Simple ML platform - current iteration just collects data from public APIs and displays/stores, for local use.
Project skeleton originally generated with (including this README) https://github.com/pydanny/cookiecutter-django
LICENSE: BSD
ml relies extensively on environment settings which will not work with Apache/mod_wsgi setups. It has been deployed successfully with both Gunicorn/Nginx and even uWSGI/Nginx.
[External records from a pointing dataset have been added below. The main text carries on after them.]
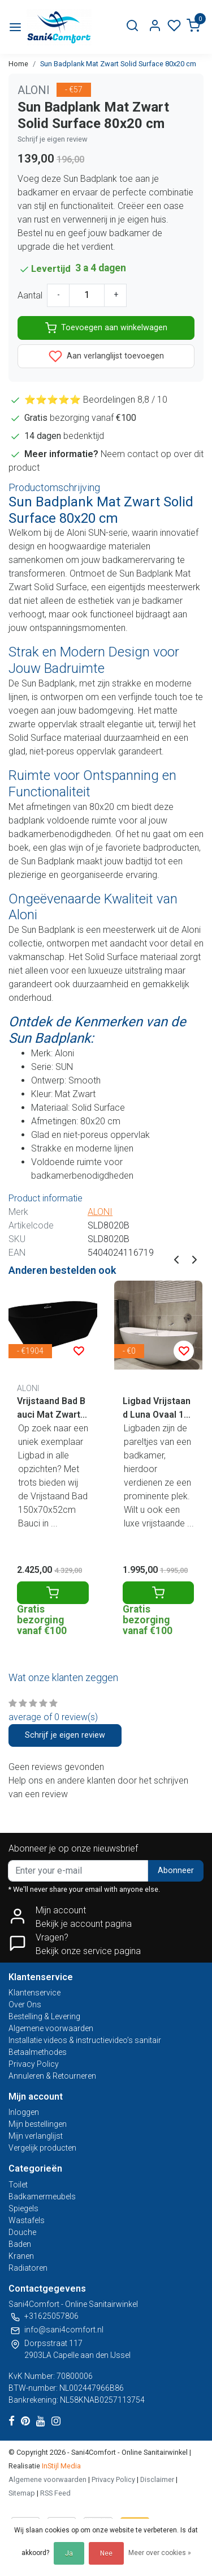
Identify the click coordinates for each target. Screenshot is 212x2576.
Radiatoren (27, 2267)
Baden (19, 2244)
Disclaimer (157, 2479)
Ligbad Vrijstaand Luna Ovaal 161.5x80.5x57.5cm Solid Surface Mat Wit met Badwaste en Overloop (157, 1409)
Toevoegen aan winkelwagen (106, 328)
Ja (69, 2553)
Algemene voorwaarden (50, 2028)
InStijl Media (60, 2466)
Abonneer (176, 1870)
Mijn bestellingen (37, 2124)
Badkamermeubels (42, 2196)
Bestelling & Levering (44, 2016)
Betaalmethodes (37, 2052)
For configuration purposes, the following table maps the 'ml' environment variables to their Django setting:
Environment Variable | Django Setting | Development Default | Production Default |
---|---|---|---|
DJANGO_CACHES | CACHES (default) | locmem | redis |
DJANGO_DATABASES | DATABASES (default) | See code | See code |
DJANGO_DEBUG | DEBUG | True | False |
DJANGO_SECRET_KEY | SECRET_KEY | CHANGEME!!! | raises error |
DJANGO_SECURE_BROWSER_XSS_FILTER | SECURE_BROWSER_XSS_FILTER | n/a | True |
DJANGO_SECURE_SSL_REDIRECT | SECURE_SSL_REDIRECT | n/a | True |
DJANGO_SECURE_CONTENT_TYPE_NOSNIFF | SECURE_CONTENT_TYPE_NOSNIFF | n/a | True |
DJANGO_SECURE_FRAME_DENY | SECURE_FRAME_DENY | n/a | True |
DJANGO_SECURE_HSTS_INCLUDE_SUBDOMAINS | HSTS_INCLUDE_SUBDOMAINS | n/a | True |
DJANGO_SESSION_COOKIE_HTTPONLY | SESSION_COOKIE_HTTPONLY | n/a | True |
DJANGO_SESSION_COOKIE_SECURE | SESSION_COOKIE_SECURE | n/a | False |
DJANGO_DEFAULT_FROM_EMAIL | DEFAULT_FROM_EMAIL | n/a | "ml <noreply@example.com>" |
DJANGO_SERVER_EMAIL | SERVER_EMAIL | n/a | "ml <noreply@example.com>" |
DJANGO_EMAIL_SUBJECT_PREFIX | EMAIL_SUBJECT_PREFIX | n/a | "[ml] " |
The following table lists settings and their defaults for third-party applications:
Environment Variable | Django Setting | Development Default | Production Default |
---|---|---|---|
DJANGO_AWS_ACCESS_KEY_ID | AWS_ACCESS_KEY_ID | n/a | raises error |
DJANGO_AWS_SECRET_ACCESS_KEY | AWS_SECRET_ACCESS_KEY | n/a | raises error |
DJANGO_AWS_STORAGE_BUCKET_NAME | AWS_STORAGE_BUCKET_NAME | n/a | raises error |
DJANGO_SENTRY_DSN | SENTRY_DSN | n/a | raises error |
DJANGO_SENTRY_CLIENT | SENTRY_CLIENT | n/a | raven.contrib.django.raven_compat.DjangoClient |
DJANGO_SENTRY_LOG_LEVEL | SENTRY_LOG_LEVEL | n/a | logging.INFO |
DJANGO_MAILGUN_API_KEY | MAILGUN_ACCESS_KEY | n/a | raises error |
DJANGO_MAILGUN_SERVER_NAME | MAILGUN_SERVER_NAME | n/a | raises error |
The steps below will get you up and running with a local development environment. We assume you have the following installed:
- pip
- virtualenv
- PostgreSQL
First make sure to create and activate a virtualenv, then open a terminal at the project root and install the requirements for local development:
$ pip install -r requirements/local.txt
Create a local PostgreSQL database:
$ createdb ml
Run migrate
on your new database:
$ python manage.py migrate
You can now run the runserver_plus
command:
$ python manage.py runserver_plus
Open up your browser to http://127.0.0.1:8000/ to see the site running locally.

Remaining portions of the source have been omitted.